Implosions

This week was full of surprises. I cannot say they were positive surprises. I cannot say that I was happy. I can say that I was surprised. Actually, it was a negative kind of surprise. It felt like an explosion.

But it didn’t really feel like an explosion at the same time. It felt like my perceptions of reality and identity caved inward and crumbled. It felt like an implosion.

Life is extremely messy sometimes. It is incredible: the fragilities, the tensions, the occasional event that is very disruptive and feels almost random. It is surprising. It is shattering. And it is especially disruptive and surprising and shattering for an optimist.

I feel like I am an optimist. I am optimistic about humanity, about our nation, about my life, and about existence in general. I think our world is full of good, and we are moving towards goodness. We are slowly bringing more and more heaven to earth.

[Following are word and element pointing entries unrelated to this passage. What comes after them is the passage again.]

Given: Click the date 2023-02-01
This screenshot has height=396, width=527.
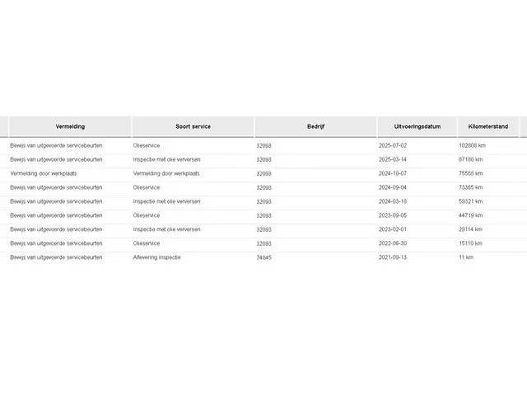Looking at the screenshot, I should click(394, 229).
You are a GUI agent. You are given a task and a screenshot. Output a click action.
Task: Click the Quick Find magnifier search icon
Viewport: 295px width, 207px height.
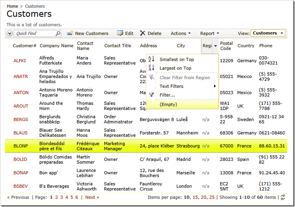coord(58,33)
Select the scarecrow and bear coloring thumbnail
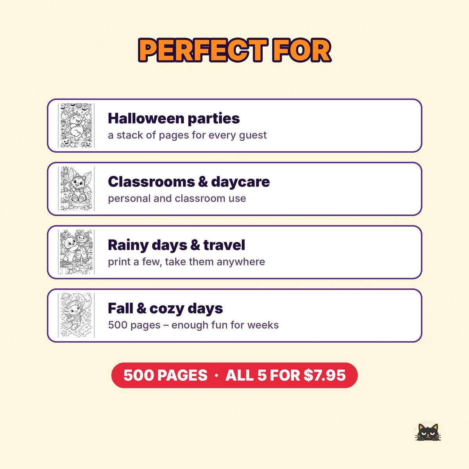This screenshot has width=469, height=469. (76, 252)
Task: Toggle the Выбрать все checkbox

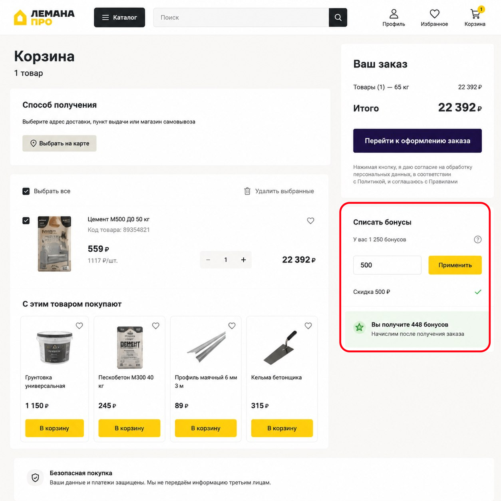Action: point(26,191)
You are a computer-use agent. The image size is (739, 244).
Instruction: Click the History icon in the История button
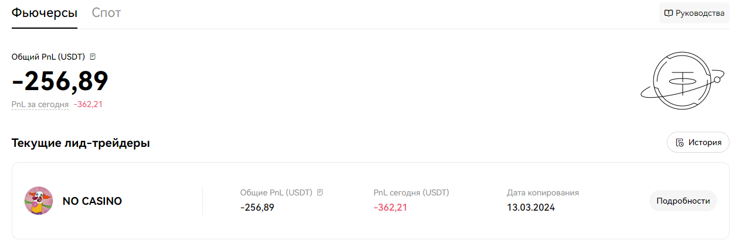680,142
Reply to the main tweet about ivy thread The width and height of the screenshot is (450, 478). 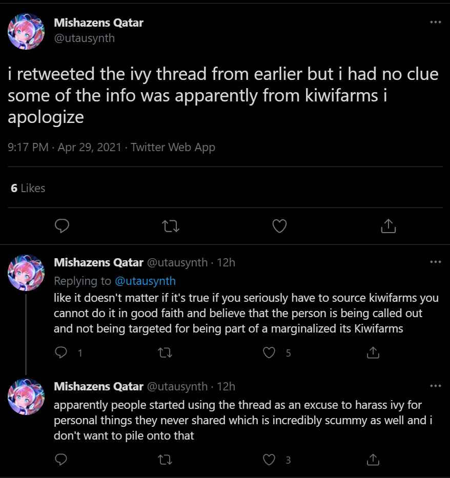[x=62, y=226]
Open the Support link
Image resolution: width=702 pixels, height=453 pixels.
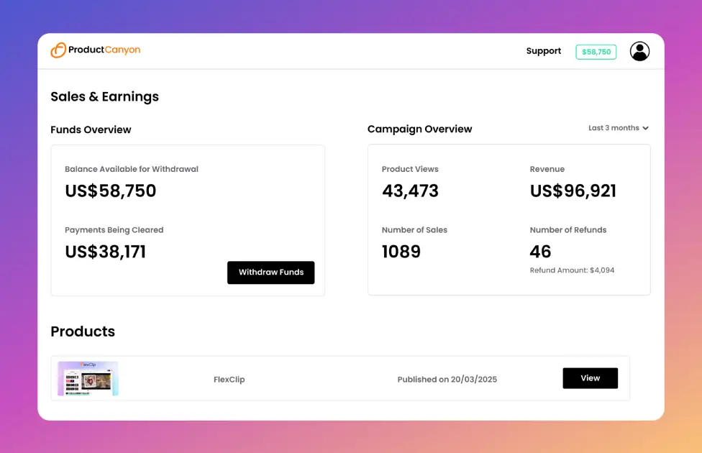click(x=543, y=51)
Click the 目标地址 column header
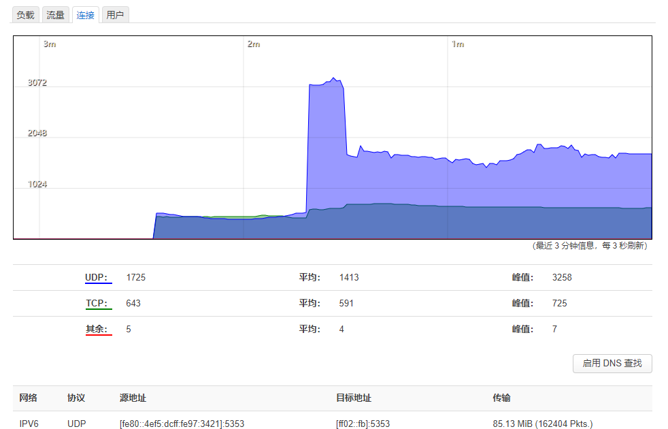Viewport: 668px width, 429px height. pos(353,398)
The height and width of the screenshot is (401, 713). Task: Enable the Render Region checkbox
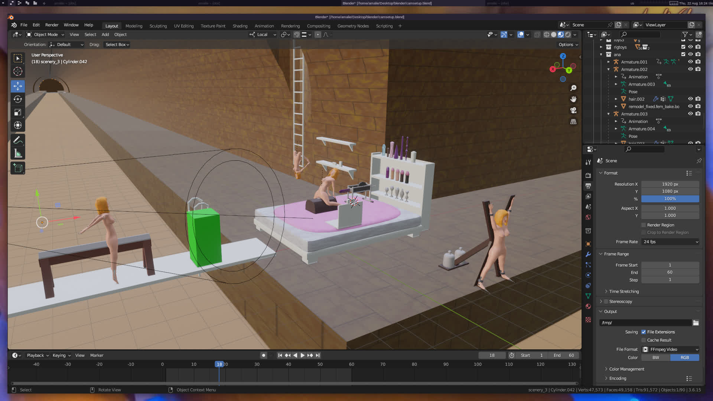[644, 225]
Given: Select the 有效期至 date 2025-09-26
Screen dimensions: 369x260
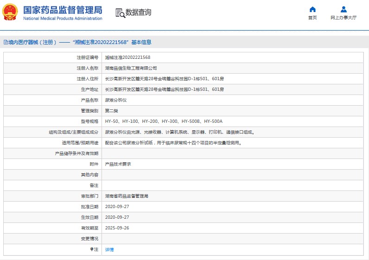Looking at the screenshot, I should tap(117, 228).
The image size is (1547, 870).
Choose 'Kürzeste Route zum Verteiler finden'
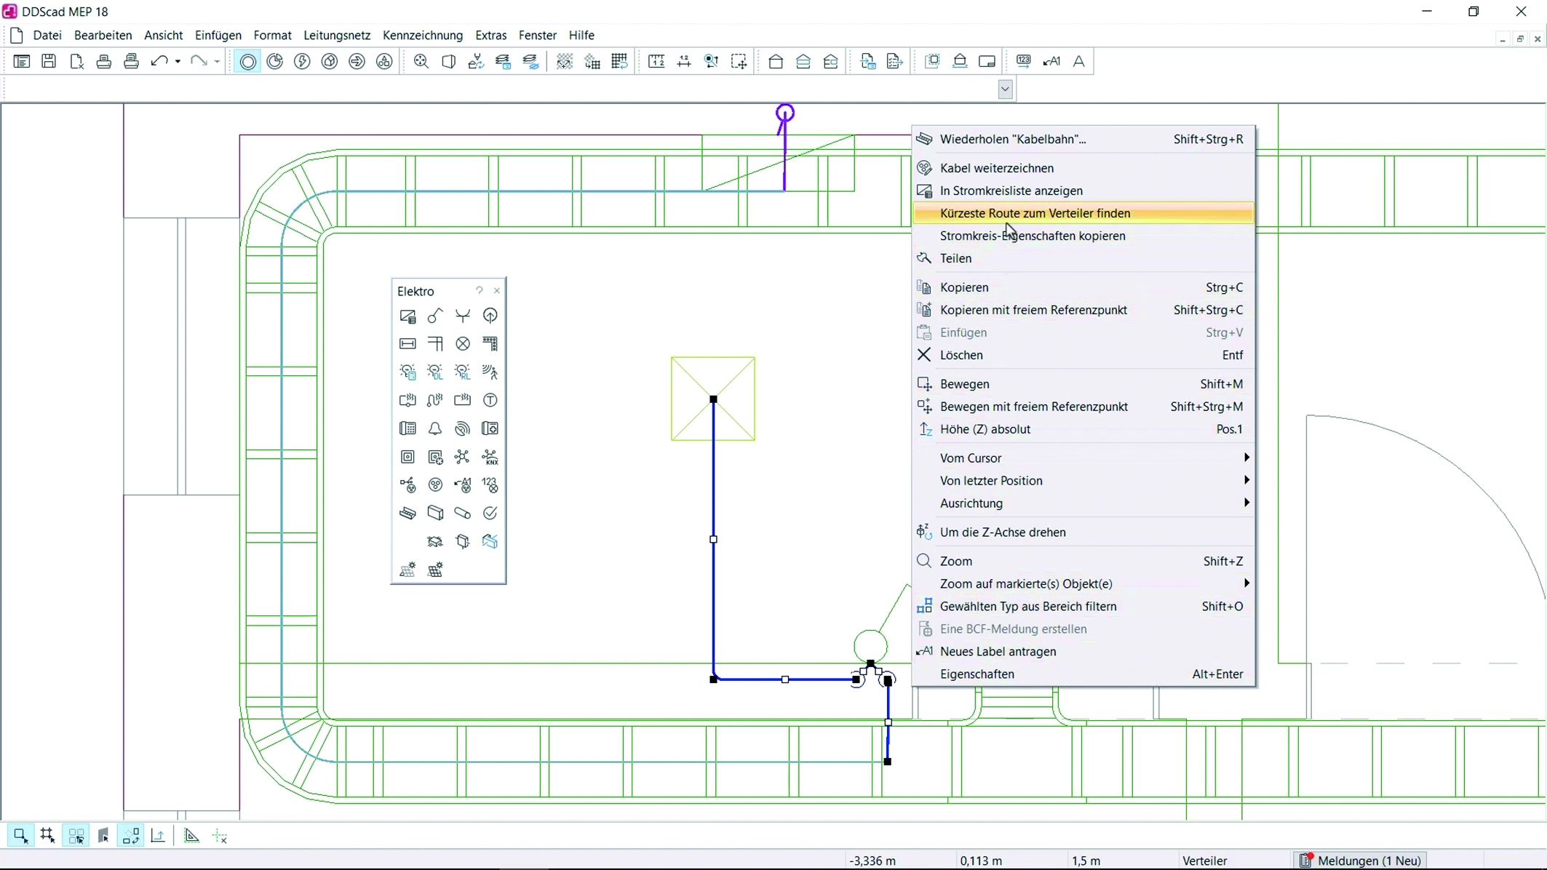point(1035,213)
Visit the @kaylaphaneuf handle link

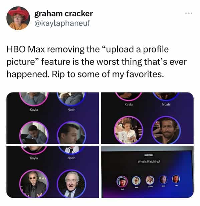(62, 23)
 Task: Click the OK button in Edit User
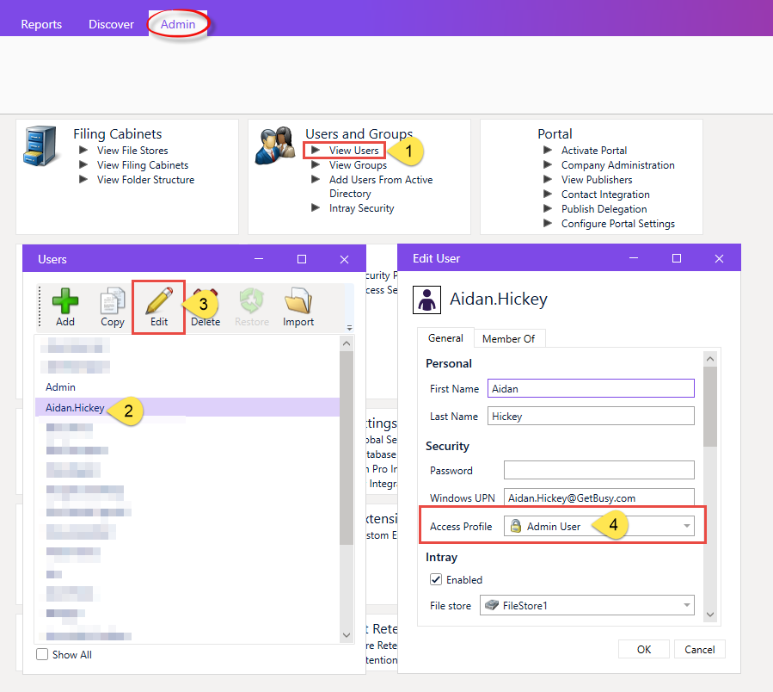click(x=643, y=650)
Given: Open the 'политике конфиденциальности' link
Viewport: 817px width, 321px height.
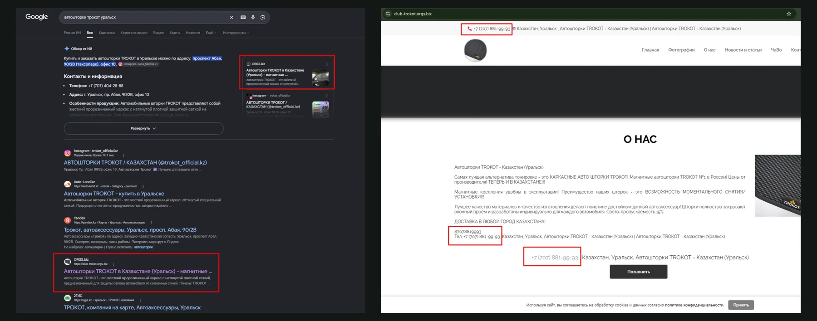Looking at the screenshot, I should (x=694, y=305).
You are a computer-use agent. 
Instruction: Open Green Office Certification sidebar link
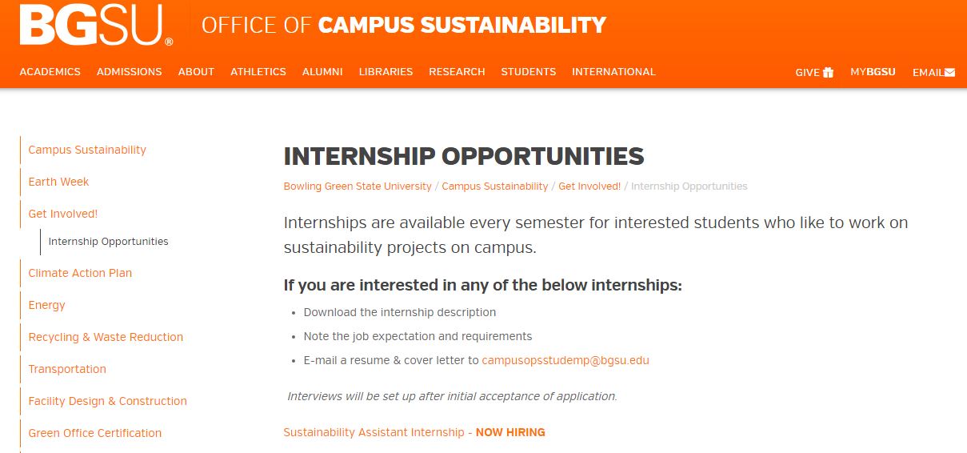[x=94, y=433]
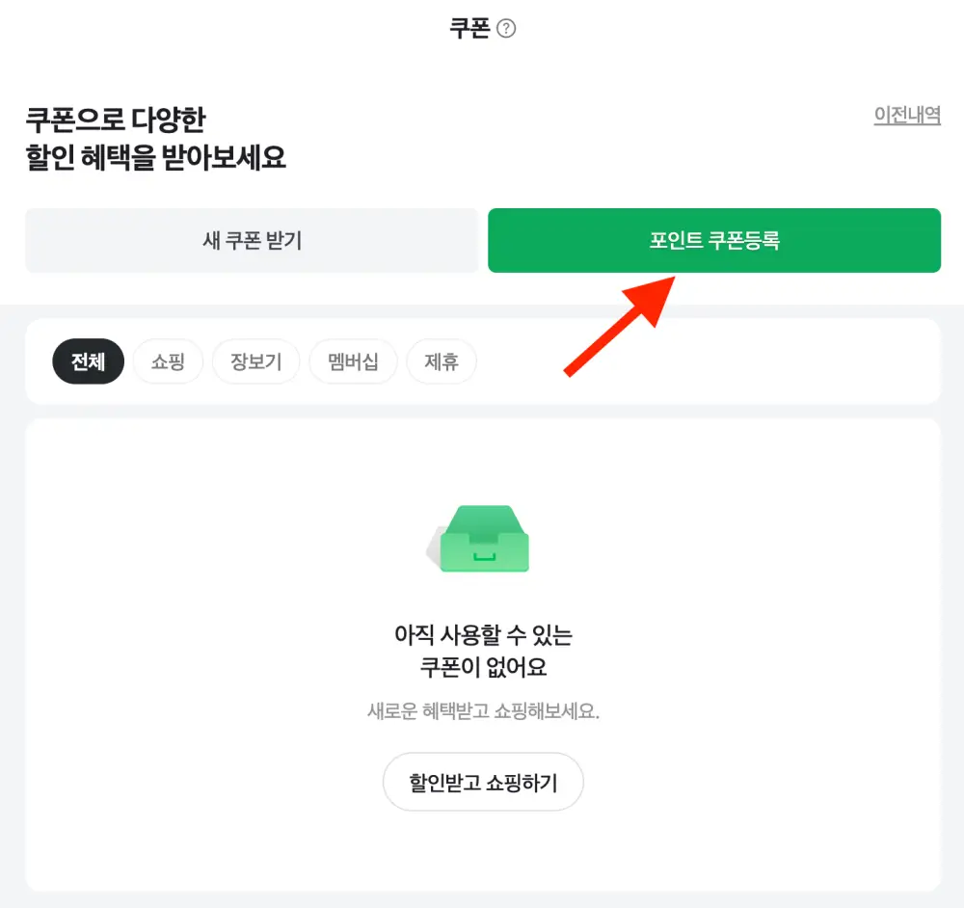Screen dimensions: 964x908
Task: Open the 장보기 coupon category
Action: [255, 361]
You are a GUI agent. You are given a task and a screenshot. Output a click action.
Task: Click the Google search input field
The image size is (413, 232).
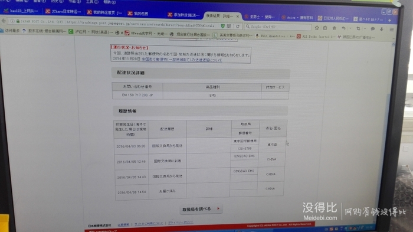pos(278,27)
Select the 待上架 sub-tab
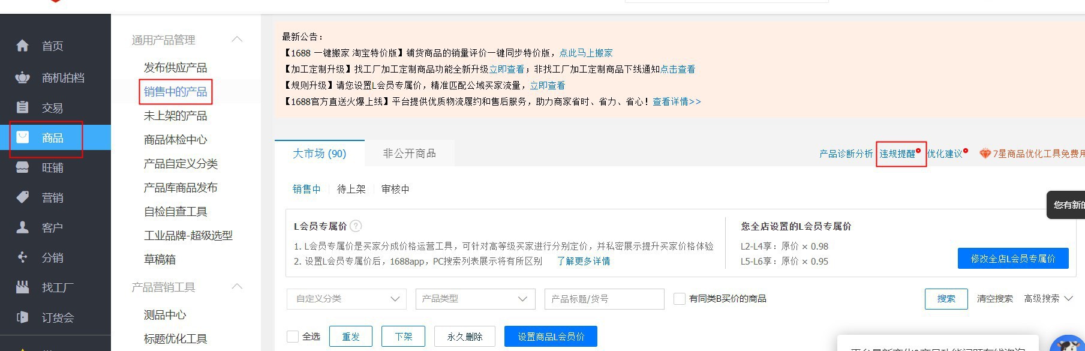This screenshot has width=1085, height=351. click(351, 189)
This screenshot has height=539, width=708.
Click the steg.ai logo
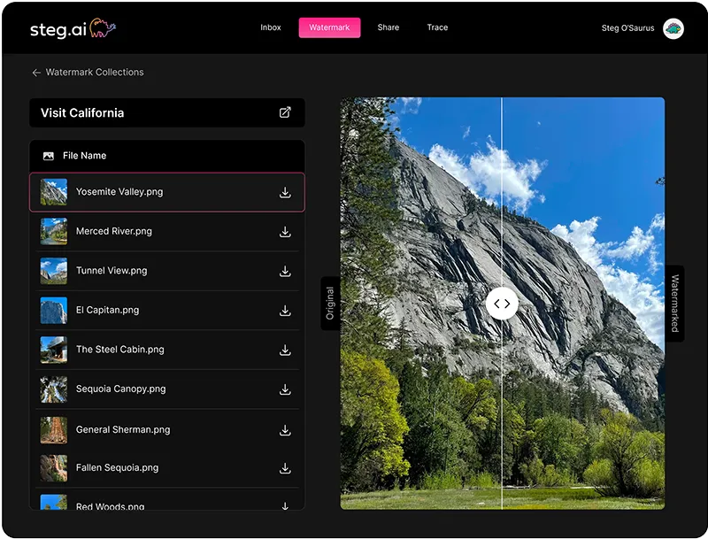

Or at least I think we are.

This week was full of surprises, from elections to aspects of my personal, professional and social life that, if you were to ask me about them a week earlier, I would have been completely optimistic about. The general movement of life seemed as if it was to be okay. In fact, I thought everything was going to keep getting better. I was not expecting surprises on Tuesday or Friday, or this whole week in general. I was not expecting implosions.

I can only hold fast and know that when things fall, the only direction often possible is forward and upward. Only broken things are capable of being fixed. I can tell myself that I can keep going, in spite of surprises, in spite of fragilities and in spite of implosions.

And often in the randomness, in the fragilities, there are pockets of grace and hope. The number of heart to heart conversations I have had at the early hours of the morning this week have helped me in facing the implosions and the toppling of the structures in my life that I worked so hard to maintain.

I just hope these implosions don’t crumble the heart of an optimist.